- Hendmini Rural District Location within Iran Hendmini Rural District Location within Ilam Province
- Coordinates: 33°16′17″N 47°06′24″E﻿ / ﻿33.27139°N 47.10667°E
- Country: Iran
- Province: Ilam
- County: Badreh
- District: Hendmini
- Capital: Abcheshmeh

Population (2016)
- • Total: 3,348
- Time zone: UTC+3:30 (IRST)

= Hendmini Rural District =

Rural district in Ilam province, Iran

Hendmini Rural District (دهستان هندميني) is in Hendmini District of Badreh County, Ilam province, Iran. Its capital is the village of Abcheshmeh. The previous capital of the rural district was the village of Cheshmeh Shirin, now a city.

==Demographics==
===Population===
At the time of the 2006 National Census, the rural district's population (as a part of the former Badreh District of Darreh Shahr County) was 7,841 in 1,516 households.
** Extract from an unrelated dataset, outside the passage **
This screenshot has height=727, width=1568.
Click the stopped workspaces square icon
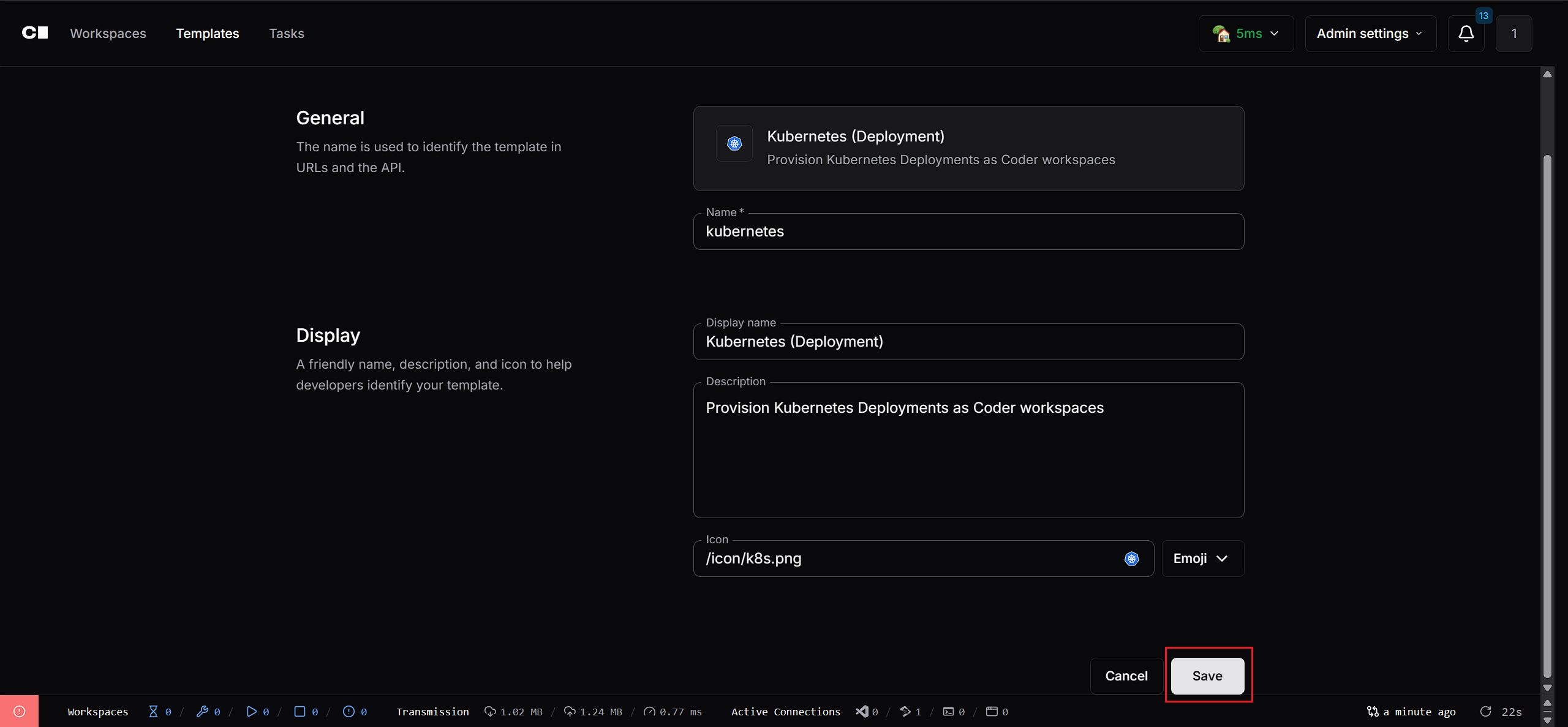(300, 711)
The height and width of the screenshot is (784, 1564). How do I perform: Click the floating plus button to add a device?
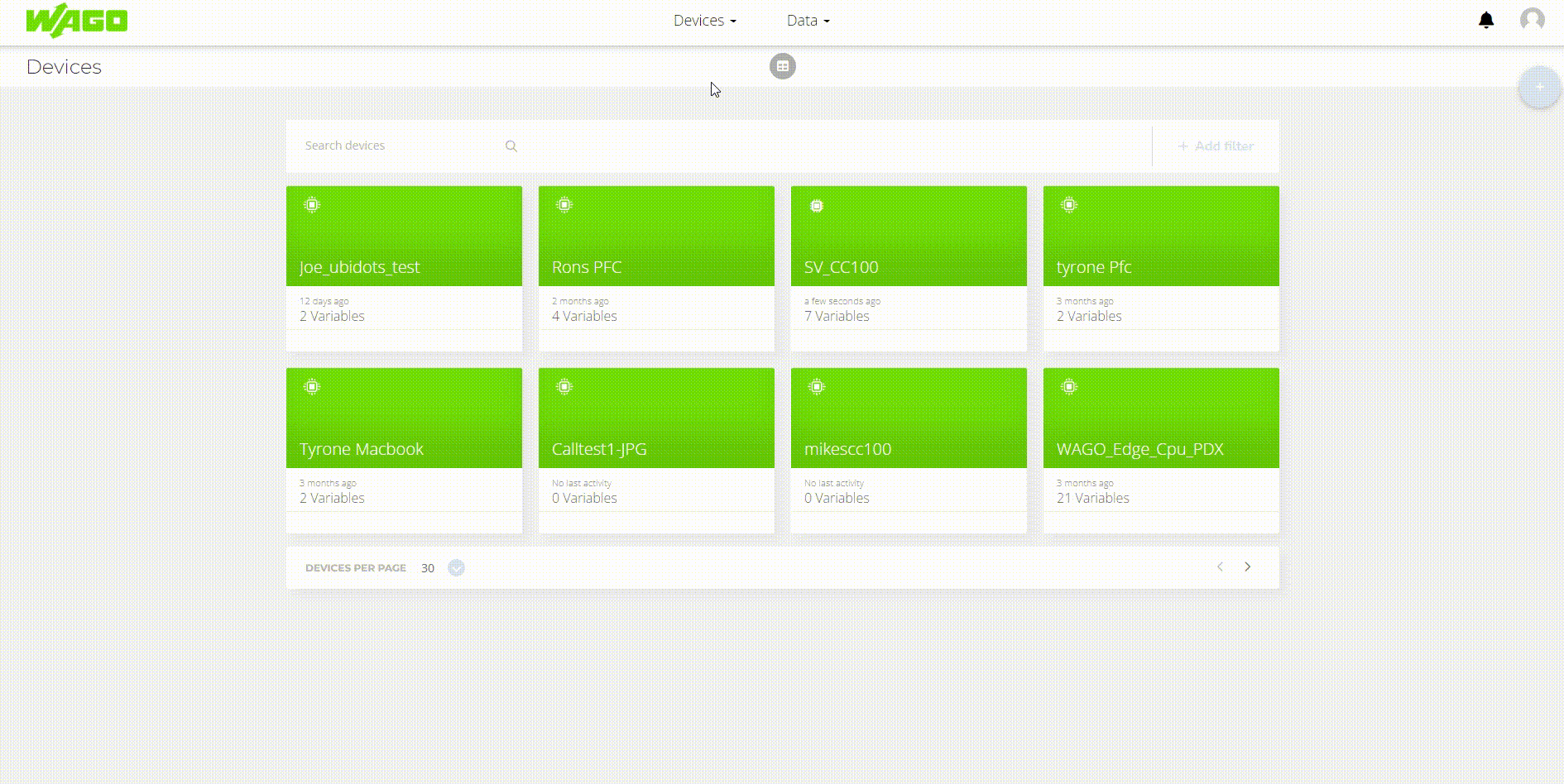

There were 7,453 inhabitants in 1,805 households at the following census of 2011. The 2016 census measured the population of the rural district as 3,348 in 905 households, by which time the district had been separated from the county in the establishment of Badreh County. The rural district was transferred to the new Hendmini District. The most populous of its 13 villages was Cheshmeh Shirin (now a city), with 1,125 people.